In your case, there's probably just a header without a length field, so until you send enough data to fill the anti-virus's buffer, nothing will be written to the network.
If that's not a good reason to turn that particular feature off, I don't know what is. I ran into this with AVast and McAfee - at this point, the rest of the anti-virus industry is probably doing something like that. Specifically, I ran into this with McAfee's Personal Information Protection feature, which as far as I can tell, is simply too buggy to use.
If you can, just keep sending data on the socket, or send the data in HTTP messages that have a length field. I tried reporting this to a couple of anti-virus vendors - one of them fixed it, the other one didn't, to the best of my knowledge.
Of course, this sort of feature is completely useless. All a malicious application would need to do to get around it is to ROT13 the data before sending it.

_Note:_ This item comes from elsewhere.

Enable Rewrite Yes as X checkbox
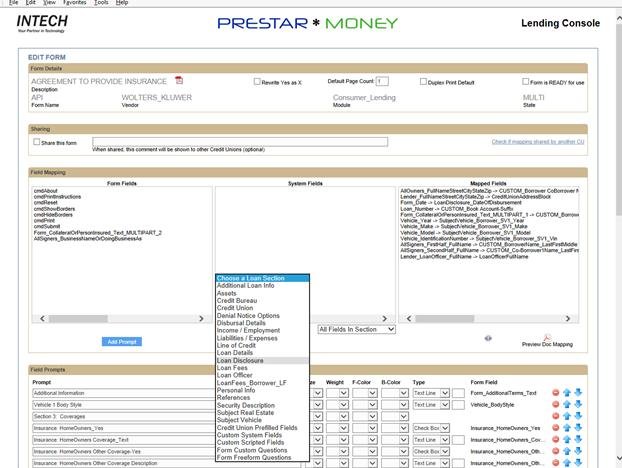This screenshot has width=622, height=468. [257, 82]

Try using https instead of http. There are scanners that intercept https, too, but they're less common and the feature defaulted to off last time I checked. It also broke Firefox SSL connectivity when activated, so I think very few people will activate it and the vendor will hopefully kill the feature.

The problem is that some files can't be scanned in order - later parts are required to determine if the earlier parts are malicious.
So scanners have a problem with channels that are streaming data. I doubt your stream of data is able to be recognised as a clean file type, so the scanner is attempting to scan the data as best it can, and I guess holding up your stream in the process.
The only think I can suggest is to do the data transfer in small transactions, and use the COMET connection for notification only (closing each channel after a single notification).

If you use a non-standard port for your web requests, you may be able to work around this, there are a number of other issues, namely that this will be considered cross-domain by many browsers. Not sure if I have a better suggestion to offer here. It really depends on how the AV program intercepts a given port's traffic.

I think you're going to be forced to break the connection and reconnect. What does your code do if the connection goes down in an outage situation? I had a similar problem with a firewall once. The code had to detect the disconnect, then reconnect. I like the answer about breaking up the data transfer.